§ What you need to do
The records below are to be repeated in full, exactly as they are.

§ Data extract

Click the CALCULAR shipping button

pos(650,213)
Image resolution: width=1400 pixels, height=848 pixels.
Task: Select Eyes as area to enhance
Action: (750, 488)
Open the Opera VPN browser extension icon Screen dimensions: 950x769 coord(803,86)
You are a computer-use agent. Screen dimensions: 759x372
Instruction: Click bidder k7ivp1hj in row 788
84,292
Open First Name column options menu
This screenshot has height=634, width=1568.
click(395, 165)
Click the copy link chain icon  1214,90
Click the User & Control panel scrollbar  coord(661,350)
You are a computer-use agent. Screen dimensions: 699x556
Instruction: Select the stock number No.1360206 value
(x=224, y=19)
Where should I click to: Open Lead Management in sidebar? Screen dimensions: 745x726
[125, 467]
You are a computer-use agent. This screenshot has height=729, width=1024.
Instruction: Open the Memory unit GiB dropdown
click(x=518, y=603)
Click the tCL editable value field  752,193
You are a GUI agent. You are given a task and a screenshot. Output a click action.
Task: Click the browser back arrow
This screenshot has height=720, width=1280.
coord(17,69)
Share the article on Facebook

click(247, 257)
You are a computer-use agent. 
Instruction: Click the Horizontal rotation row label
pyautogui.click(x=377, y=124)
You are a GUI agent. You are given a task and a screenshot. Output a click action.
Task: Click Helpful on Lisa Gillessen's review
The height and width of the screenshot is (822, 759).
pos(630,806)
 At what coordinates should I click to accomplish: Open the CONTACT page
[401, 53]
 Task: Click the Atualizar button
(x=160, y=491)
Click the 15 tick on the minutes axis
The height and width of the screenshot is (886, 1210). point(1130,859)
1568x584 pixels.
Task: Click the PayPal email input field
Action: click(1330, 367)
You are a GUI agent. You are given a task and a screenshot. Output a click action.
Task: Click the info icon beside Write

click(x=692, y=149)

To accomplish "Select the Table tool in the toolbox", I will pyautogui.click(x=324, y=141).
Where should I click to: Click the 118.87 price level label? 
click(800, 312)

§ Task answer
Click the CALCULAR shipping button

pos(650,213)
Image resolution: width=1400 pixels, height=848 pixels.
Task: Select Eyes as area to enhance
Action: (750, 488)
Open the Opera VPN browser extension icon Screen dimensions: 950x769 coord(803,86)
You are a computer-use agent. Screen dimensions: 759x372
Instruction: Click bidder k7ivp1hj in row 788
84,292
Open First Name column options menu
This screenshot has height=634, width=1568.
click(395, 165)
Click the copy link chain icon  1214,90
Click the User & Control panel scrollbar  coord(661,350)
You are a computer-use agent. Screen dimensions: 699x556
Instruction: Select the stock number No.1360206 value
(x=224, y=19)
Where should I click to: Open Lead Management in sidebar? Screen dimensions: 745x726
[125, 467]
You are a computer-use agent. This screenshot has height=729, width=1024.
Instruction: Open the Memory unit GiB dropdown
click(x=518, y=603)
Click the tCL editable value field  752,193
You are a GUI agent. You are given a task and a screenshot. Output a click action.
Task: Click the browser back arrow
This screenshot has height=720, width=1280.
coord(17,69)
Share the article on Facebook

click(247, 257)
You are a computer-use agent. 
Instruction: Click the Horizontal rotation row label
pyautogui.click(x=377, y=124)
You are a GUI agent. You are given a task and a screenshot. Output a click action.
Task: Click Helpful on Lisa Gillessen's review
The height and width of the screenshot is (822, 759).
pos(630,806)
 At what coordinates should I click to accomplish: Open the CONTACT page
[401, 53]
 Task: Click the Atualizar button
(x=160, y=491)
Click the 15 tick on the minutes axis
The height and width of the screenshot is (886, 1210). point(1130,859)
1568x584 pixels.
Task: Click the PayPal email input field
Action: click(1330, 367)
You are a GUI agent. You are given a task and a screenshot. Output a click action.
Task: Click the info icon beside Write

click(x=692, y=149)

To accomplish "Select the Table tool in the toolbox", I will pyautogui.click(x=324, y=141).
Where should I click to: Click the 118.87 price level label? 
click(800, 312)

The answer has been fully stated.